Down at my parents’ home south of Austin for a few weeks. In the evening as we’ve always done, my father and I play guitar. He sings and plays rhythm on the vintage Kay archtop while I play lead on the Gibson ES-125 semi-acoustic, which has an appealingly junky sound when you bash away at the bass strings. Our repertoire consists of the songs he first taught me–Willie Nelson, standards, old rock and roll, a smattering of Beatles. We are solid on “On the Road Again” and “City of New Orleans”. “That’s Alright, Mama” invites all manner of fun, noisy Chuck Berry-style riffs. “Folsom Prison Blues” gives my father an opportunity to break out his Johnny Cash impersonation. Our version of “Angel Flying Too Close to the Ground”, I’m proud to say, brought my wife to tears.
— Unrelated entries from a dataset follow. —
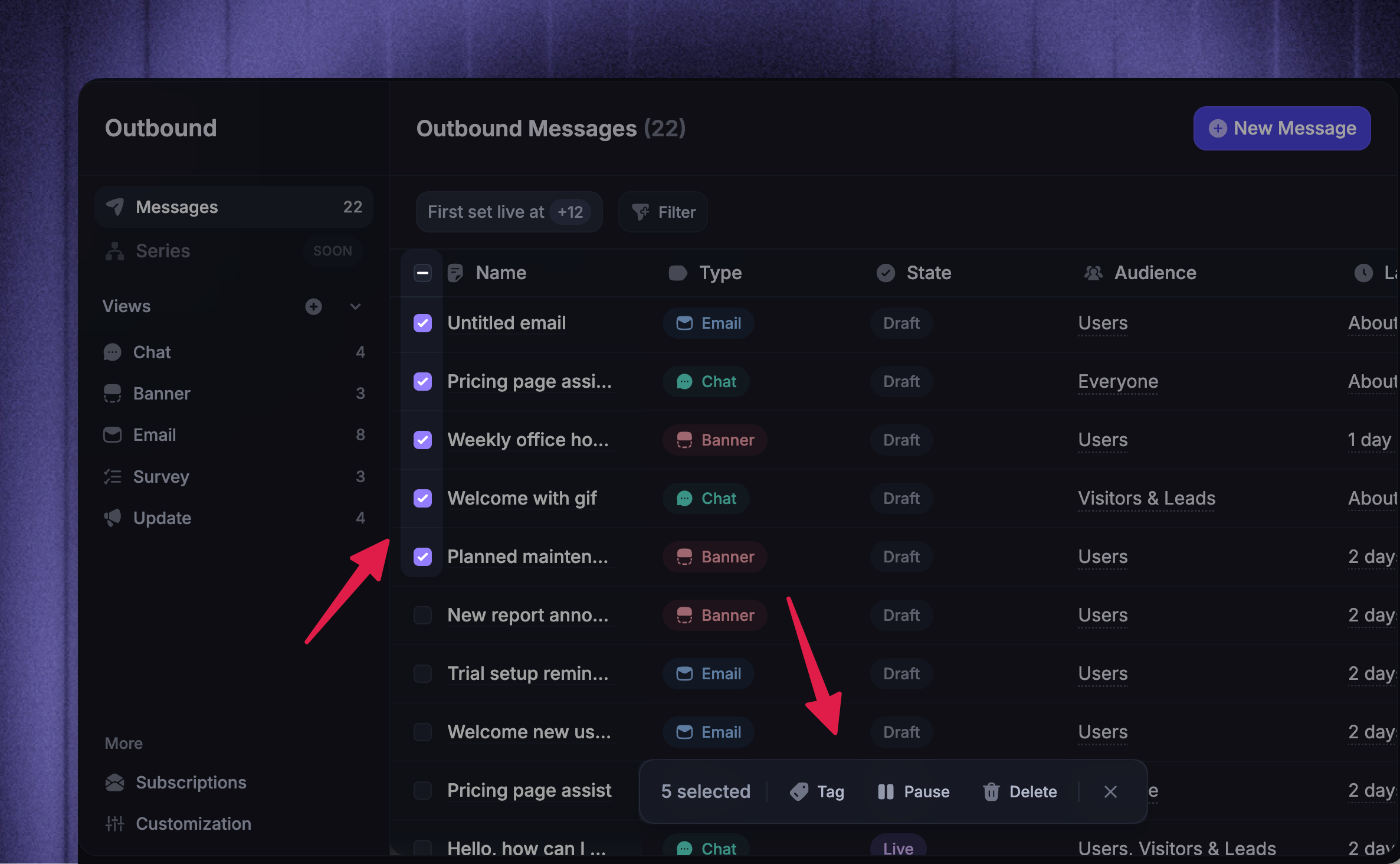
Task: Check the New report announcement row checkbox
Action: pyautogui.click(x=422, y=615)
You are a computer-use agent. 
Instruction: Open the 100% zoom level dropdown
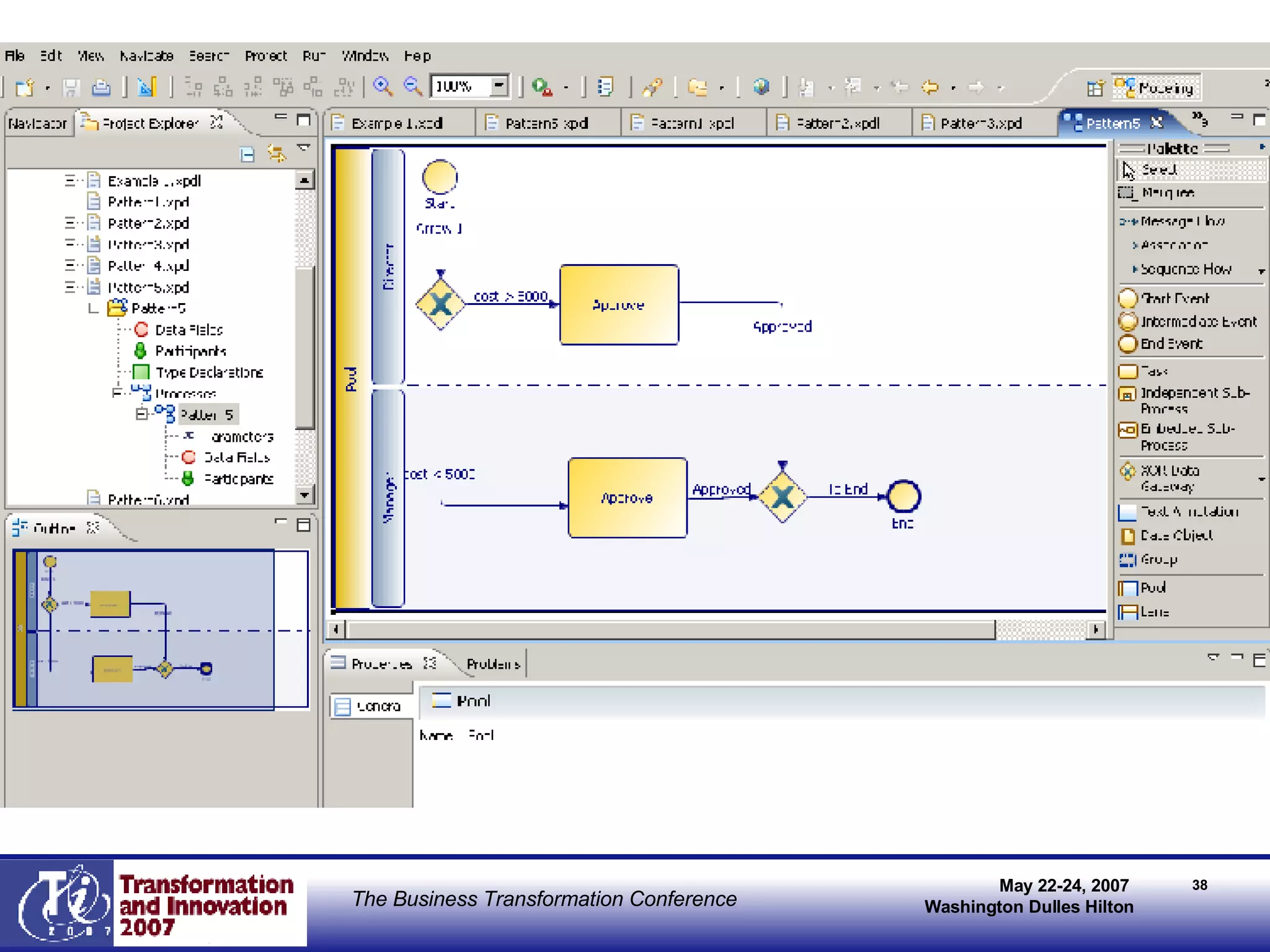(499, 86)
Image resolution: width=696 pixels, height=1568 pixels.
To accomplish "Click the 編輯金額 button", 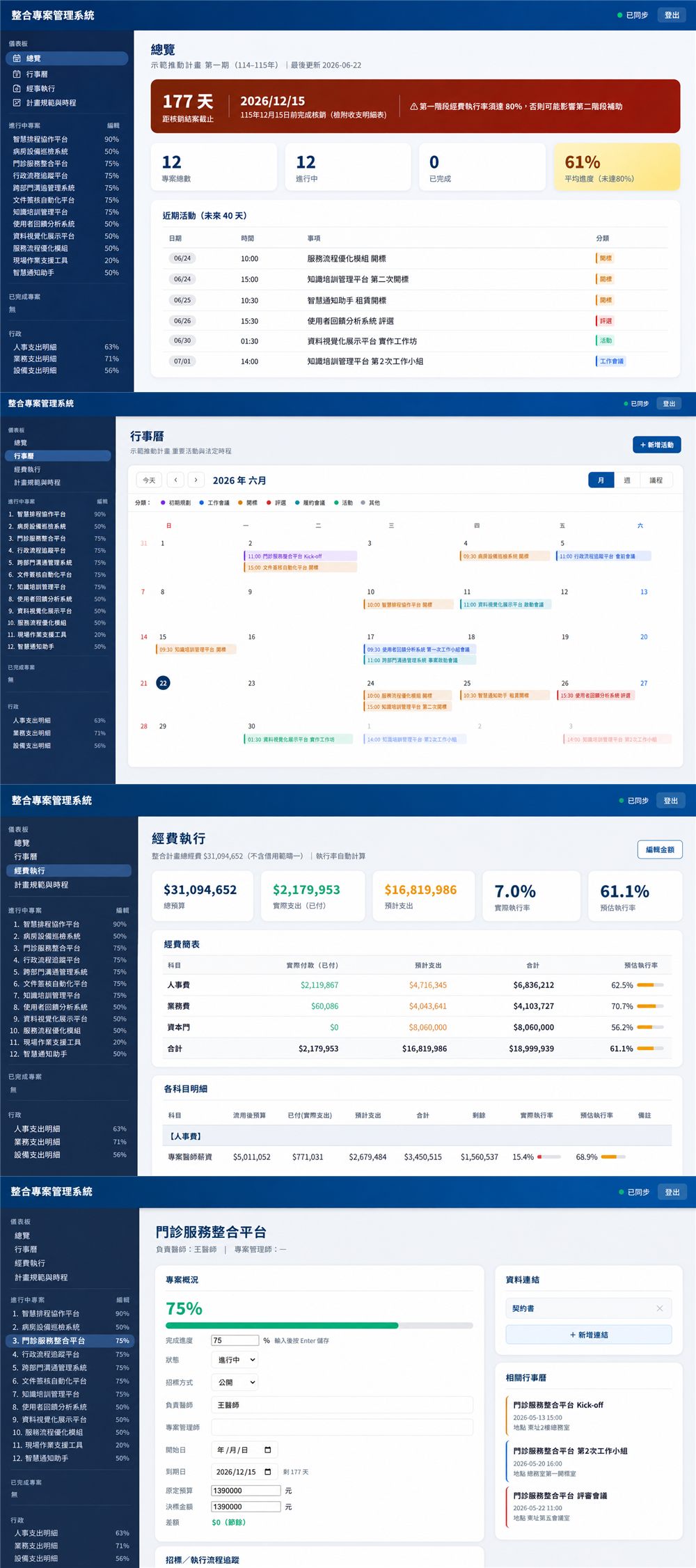I will coord(660,849).
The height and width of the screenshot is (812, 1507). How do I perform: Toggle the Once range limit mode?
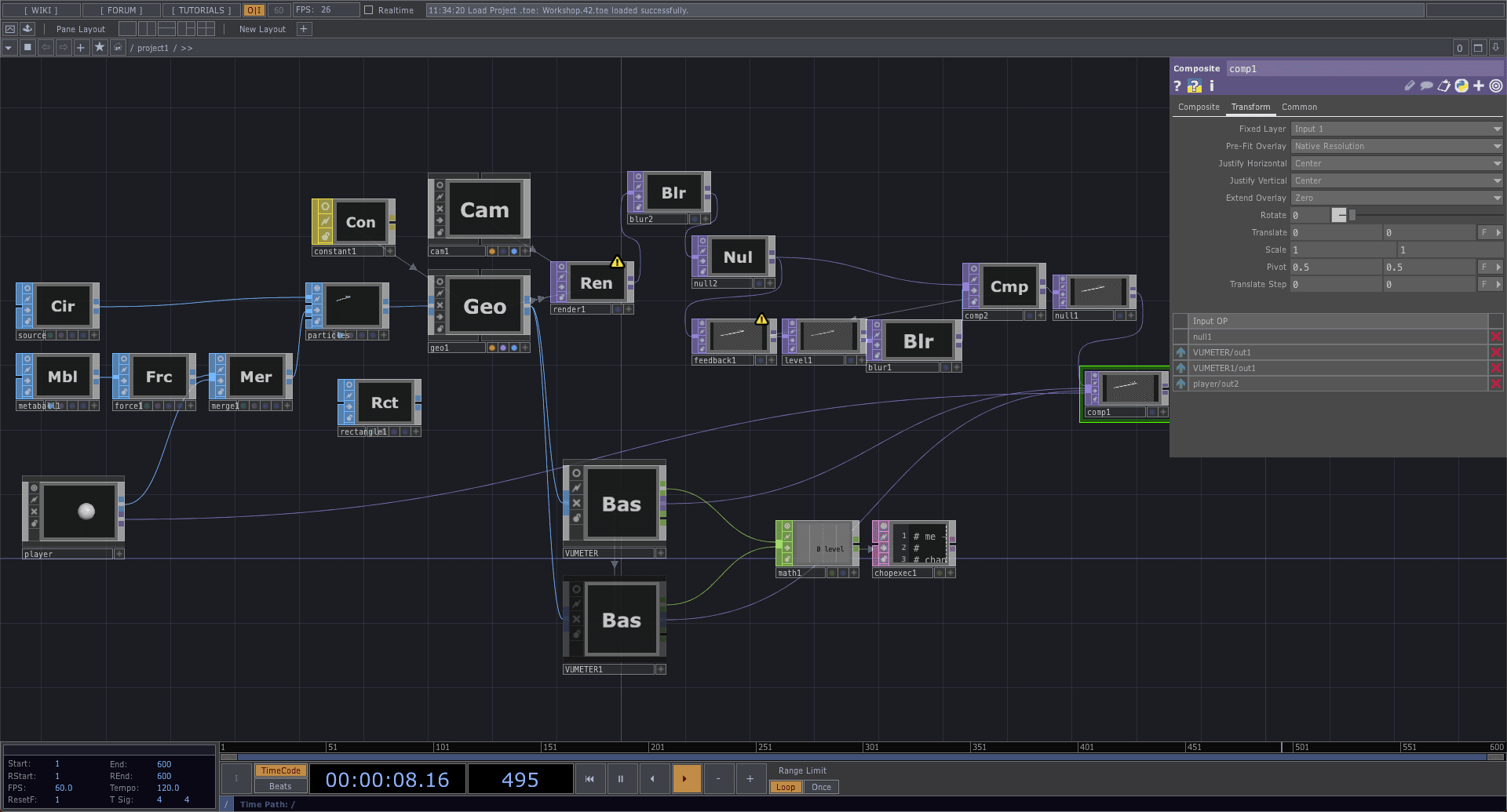tap(821, 787)
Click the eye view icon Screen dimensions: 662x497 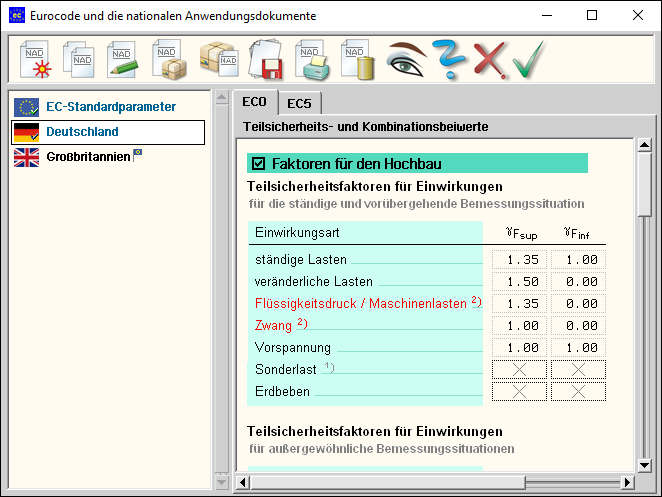[406, 59]
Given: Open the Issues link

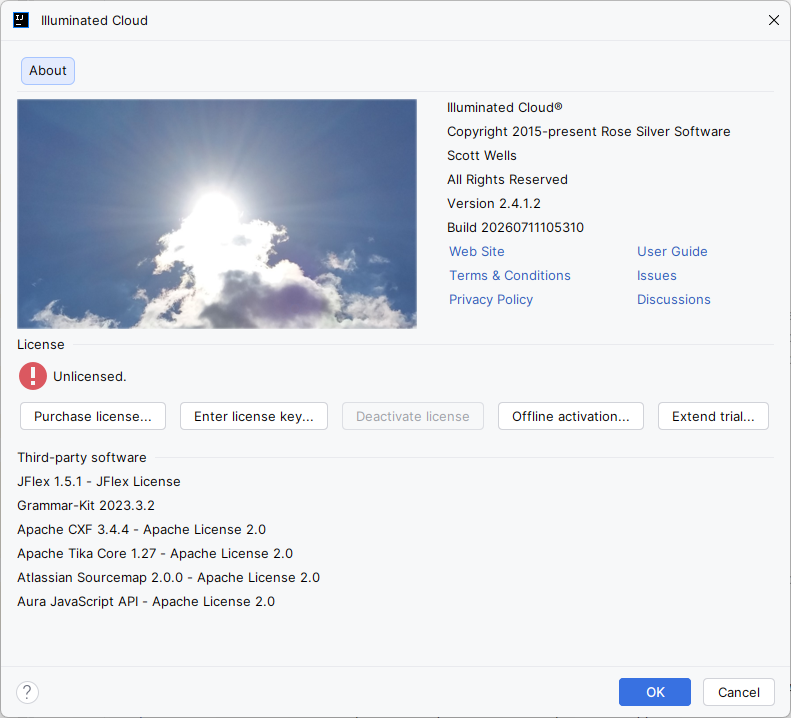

The other night family friends were over. They made requests to which we would reply “Sure we can play that” even when this was not entirely true. You find your way. My father knows “Georgia on my Mind” in C, while I know it in F, so we ended up doing one verse of experimental 12-tone Hoagy Carmichael before I figured out what was happening and adjusted accordingly. I throw in a iii-VI-ii-V turnaround at the end of the verse in “Night Life” while my father just hangs out on the F7th. Jazz versus country. “Do you know any Everly Brothers?” one of the family friends asked, and we launched into “All I Have to Do is Dream” without hesitation because the verse is a basic I-vi-IV-V (what my father calls the “Poor Little Fool” progression) which for a guitarist is something akin to breathing. We knew the bridge does something tricky with a D-minor, but you can’t let uncertainty of how part of a song should be played in two minutes stop you from starting to play it now.
When talk turns to music many people envision a printed score. They believe that to know a song involves memorizing a sequence of notes and then playing them back in the correct order. Very broadly speaking, this is true. For a classical musician this is narrowly true as well. To someone from that tradition what my father and I do would seem like either hopeless amateurism or sophisticated jazz improvisation. In fact it is neither. Nor is it some anomaly. We do what players throughout history have done: we fake it. I call our tradition the folk tradition, but that is decidedly for lack of a better word because the term “folk music” connotes something specific: acoustic guitars, sentimental pastoralism, Peter, Paul, and Mary. By folk tradition I mean an approach to playing rather than a specific genre. A bluegrass banjo picker, campfire guitar strummer, lounge pianist, and heavy metal bass player may all reside within the folk tradition, as long as a significant portion of their learning occurred outside an institution, and they regard playing the correct notes as a means rather than an end.
Communication is approximation–you and I may speak the same words even though we have different voices. Likewise we may play the same songs, though our definition of song may vary. For those of us in the folk tradition, once we have convinced a listener that we have played a particular song then that’s it, regardless of what sound actually occurred, the song has been played.